Gather from the material every line that contains the string "value".

Records for the task:

----------

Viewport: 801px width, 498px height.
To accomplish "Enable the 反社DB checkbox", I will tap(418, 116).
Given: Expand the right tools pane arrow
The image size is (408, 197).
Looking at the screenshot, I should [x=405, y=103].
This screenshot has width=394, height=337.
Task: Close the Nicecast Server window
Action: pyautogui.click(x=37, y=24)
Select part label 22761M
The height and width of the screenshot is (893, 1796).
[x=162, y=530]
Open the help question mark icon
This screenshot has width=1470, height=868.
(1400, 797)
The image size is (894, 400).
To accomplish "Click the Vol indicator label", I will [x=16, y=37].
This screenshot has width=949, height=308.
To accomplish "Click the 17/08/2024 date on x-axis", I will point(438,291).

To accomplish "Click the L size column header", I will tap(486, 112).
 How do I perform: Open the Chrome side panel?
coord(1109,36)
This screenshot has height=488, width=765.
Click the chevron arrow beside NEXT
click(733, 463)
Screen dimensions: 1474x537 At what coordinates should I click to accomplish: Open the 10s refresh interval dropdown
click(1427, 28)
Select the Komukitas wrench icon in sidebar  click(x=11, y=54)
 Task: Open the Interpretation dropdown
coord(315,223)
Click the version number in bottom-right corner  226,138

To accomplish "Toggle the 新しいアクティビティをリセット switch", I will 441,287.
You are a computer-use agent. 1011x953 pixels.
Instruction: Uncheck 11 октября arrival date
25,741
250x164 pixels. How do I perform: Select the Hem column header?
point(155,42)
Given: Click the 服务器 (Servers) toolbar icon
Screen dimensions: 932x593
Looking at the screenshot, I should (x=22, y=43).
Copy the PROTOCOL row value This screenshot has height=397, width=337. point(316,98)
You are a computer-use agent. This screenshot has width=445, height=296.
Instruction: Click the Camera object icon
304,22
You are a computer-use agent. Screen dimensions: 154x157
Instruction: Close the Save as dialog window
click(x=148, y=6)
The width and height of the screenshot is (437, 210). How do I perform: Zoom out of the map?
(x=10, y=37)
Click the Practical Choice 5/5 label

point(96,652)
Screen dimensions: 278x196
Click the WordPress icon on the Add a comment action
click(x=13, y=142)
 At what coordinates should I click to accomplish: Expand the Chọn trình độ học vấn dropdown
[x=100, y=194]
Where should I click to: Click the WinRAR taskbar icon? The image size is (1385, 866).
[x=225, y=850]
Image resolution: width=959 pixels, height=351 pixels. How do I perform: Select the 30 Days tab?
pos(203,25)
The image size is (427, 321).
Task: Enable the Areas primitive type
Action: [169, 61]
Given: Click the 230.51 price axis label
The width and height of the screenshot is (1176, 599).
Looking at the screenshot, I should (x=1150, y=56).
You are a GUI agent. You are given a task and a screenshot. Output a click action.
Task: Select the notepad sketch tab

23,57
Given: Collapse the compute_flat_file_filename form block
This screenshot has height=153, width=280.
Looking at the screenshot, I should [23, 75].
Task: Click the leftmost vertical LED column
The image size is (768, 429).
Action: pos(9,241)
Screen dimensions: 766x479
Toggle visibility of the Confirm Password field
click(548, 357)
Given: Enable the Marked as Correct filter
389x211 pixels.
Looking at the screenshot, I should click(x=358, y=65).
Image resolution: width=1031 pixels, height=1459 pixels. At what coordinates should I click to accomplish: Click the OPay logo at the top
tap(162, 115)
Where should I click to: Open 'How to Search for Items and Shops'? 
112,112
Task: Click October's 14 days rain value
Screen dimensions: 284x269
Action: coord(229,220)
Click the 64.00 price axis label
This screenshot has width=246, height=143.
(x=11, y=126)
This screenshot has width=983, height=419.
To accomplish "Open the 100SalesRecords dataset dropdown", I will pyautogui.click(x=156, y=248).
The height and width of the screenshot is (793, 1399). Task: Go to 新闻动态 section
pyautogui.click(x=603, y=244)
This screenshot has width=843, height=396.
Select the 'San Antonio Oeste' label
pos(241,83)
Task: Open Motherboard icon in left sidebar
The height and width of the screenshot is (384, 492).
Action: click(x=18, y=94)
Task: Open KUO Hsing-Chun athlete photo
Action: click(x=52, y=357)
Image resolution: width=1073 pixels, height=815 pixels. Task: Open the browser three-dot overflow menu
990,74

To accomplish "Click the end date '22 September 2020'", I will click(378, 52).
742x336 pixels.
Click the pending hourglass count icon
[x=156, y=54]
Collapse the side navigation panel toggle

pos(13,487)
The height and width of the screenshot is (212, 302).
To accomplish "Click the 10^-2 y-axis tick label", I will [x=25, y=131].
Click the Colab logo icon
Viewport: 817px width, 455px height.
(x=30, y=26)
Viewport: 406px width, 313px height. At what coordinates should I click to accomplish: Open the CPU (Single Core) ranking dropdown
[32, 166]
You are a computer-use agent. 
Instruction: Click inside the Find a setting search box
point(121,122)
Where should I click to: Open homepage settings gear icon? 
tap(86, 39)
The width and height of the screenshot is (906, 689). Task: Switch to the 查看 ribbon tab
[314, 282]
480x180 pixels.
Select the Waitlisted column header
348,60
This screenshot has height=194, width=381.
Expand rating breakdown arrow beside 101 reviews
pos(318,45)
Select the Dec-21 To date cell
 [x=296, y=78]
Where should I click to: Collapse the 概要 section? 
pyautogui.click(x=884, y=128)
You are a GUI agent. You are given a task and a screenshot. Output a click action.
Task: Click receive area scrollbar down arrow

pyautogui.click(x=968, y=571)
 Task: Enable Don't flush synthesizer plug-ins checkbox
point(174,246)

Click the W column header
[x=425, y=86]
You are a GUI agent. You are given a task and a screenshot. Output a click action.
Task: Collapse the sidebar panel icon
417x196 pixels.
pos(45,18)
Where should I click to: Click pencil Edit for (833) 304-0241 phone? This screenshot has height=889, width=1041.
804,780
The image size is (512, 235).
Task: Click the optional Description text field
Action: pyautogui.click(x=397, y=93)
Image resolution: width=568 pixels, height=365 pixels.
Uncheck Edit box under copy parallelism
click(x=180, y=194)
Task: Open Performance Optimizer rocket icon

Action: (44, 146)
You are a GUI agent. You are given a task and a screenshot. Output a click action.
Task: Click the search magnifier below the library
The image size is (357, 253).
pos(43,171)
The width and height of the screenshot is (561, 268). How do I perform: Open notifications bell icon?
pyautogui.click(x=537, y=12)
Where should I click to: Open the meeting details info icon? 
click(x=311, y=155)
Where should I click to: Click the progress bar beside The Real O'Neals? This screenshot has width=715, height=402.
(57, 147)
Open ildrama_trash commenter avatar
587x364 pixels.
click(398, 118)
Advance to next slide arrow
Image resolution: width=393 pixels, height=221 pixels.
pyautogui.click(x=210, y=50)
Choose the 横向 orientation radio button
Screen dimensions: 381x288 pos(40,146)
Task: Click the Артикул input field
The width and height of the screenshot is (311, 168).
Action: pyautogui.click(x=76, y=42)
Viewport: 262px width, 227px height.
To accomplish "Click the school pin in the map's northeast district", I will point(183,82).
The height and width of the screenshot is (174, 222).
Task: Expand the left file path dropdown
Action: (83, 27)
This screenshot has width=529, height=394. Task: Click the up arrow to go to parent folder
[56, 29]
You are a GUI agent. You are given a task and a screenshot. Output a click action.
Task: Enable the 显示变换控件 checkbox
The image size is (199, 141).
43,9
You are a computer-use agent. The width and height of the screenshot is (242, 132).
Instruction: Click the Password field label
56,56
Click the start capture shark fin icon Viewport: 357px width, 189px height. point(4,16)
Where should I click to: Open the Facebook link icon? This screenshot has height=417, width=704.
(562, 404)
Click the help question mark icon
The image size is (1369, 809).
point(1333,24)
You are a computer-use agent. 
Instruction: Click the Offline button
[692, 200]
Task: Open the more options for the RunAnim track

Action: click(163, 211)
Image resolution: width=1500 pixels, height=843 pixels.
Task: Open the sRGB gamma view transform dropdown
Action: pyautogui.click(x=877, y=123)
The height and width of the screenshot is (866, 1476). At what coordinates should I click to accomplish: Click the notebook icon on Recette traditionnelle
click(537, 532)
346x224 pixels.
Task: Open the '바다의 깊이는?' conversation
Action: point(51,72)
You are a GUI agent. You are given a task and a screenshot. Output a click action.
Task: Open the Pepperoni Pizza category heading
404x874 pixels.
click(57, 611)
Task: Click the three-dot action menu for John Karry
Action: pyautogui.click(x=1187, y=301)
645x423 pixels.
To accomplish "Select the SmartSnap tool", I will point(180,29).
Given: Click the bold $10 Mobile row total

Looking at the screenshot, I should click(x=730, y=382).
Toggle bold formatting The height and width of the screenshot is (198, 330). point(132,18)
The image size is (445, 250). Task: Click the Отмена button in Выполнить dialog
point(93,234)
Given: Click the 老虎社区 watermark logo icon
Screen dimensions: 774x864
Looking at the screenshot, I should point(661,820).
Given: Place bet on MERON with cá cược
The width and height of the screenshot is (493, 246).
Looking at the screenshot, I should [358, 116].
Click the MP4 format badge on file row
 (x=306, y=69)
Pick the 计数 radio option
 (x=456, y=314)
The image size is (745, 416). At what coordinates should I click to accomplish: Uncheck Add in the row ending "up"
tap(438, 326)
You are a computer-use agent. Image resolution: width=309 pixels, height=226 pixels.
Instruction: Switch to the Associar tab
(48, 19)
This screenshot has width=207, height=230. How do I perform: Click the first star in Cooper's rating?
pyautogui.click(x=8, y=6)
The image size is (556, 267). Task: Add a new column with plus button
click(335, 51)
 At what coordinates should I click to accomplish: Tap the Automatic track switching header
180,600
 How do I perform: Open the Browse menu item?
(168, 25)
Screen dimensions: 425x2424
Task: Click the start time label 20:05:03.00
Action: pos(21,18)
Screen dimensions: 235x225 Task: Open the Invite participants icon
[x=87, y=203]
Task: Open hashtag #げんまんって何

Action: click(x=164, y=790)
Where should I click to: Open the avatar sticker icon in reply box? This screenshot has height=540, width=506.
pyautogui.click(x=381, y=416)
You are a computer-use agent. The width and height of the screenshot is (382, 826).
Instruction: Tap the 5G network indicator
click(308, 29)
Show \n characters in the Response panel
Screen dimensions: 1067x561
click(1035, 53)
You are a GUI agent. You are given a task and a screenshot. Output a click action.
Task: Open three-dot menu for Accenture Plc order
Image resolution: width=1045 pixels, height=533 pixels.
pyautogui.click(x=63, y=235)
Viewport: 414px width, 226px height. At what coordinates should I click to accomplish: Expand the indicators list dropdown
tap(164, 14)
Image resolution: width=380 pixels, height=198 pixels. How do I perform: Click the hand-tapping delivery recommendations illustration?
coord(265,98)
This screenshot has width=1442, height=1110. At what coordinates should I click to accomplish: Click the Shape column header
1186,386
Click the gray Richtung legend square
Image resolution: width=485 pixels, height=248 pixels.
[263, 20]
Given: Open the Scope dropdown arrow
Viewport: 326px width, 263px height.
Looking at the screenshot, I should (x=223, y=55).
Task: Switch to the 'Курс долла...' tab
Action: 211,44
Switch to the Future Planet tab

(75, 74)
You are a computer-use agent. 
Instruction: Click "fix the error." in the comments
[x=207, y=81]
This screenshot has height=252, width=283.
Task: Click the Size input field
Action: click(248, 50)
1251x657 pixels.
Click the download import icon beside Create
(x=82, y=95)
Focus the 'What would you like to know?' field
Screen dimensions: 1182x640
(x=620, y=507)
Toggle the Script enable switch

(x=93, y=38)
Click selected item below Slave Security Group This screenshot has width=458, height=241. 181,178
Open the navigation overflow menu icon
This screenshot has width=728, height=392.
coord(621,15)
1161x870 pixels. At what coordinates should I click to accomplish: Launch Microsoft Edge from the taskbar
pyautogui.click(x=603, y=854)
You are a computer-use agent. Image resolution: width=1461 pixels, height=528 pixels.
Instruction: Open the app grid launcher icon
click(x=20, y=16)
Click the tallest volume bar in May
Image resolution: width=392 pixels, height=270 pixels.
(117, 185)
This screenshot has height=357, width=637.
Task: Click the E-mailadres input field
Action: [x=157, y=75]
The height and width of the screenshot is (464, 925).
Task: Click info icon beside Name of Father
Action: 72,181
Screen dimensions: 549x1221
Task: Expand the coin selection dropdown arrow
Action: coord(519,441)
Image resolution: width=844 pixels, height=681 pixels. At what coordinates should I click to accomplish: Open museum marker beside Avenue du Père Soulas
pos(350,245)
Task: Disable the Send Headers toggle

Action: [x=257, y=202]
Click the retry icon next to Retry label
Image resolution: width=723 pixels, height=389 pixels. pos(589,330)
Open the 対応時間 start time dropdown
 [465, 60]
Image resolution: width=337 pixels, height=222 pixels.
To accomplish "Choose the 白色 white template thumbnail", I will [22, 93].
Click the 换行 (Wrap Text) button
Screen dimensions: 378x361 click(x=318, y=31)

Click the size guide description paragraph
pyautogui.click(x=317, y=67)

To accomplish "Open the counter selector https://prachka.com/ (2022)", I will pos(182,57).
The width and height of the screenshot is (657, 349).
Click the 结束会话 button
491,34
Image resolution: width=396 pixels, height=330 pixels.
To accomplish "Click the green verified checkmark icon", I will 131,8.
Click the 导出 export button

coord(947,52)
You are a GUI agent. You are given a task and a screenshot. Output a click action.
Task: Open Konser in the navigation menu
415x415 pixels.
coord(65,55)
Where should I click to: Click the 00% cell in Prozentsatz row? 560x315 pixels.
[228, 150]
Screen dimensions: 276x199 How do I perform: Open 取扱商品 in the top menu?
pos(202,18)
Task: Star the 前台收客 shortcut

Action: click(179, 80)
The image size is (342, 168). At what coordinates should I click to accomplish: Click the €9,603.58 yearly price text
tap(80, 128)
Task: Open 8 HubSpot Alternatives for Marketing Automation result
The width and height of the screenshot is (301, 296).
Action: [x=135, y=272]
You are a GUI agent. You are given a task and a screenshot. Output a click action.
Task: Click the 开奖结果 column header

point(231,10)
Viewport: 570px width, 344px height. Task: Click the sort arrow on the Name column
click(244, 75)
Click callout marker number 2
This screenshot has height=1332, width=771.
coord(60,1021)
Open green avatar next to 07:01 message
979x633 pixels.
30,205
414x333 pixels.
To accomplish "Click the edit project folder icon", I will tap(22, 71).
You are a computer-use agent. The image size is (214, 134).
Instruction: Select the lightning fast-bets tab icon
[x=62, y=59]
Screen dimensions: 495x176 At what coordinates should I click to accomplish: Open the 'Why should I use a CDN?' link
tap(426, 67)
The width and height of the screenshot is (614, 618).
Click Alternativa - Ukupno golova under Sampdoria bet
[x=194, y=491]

----------

Answer:
Copy the PROTOCOL row value This screenshot has height=397, width=337. point(316,98)
Task: Click October's 14 days rain value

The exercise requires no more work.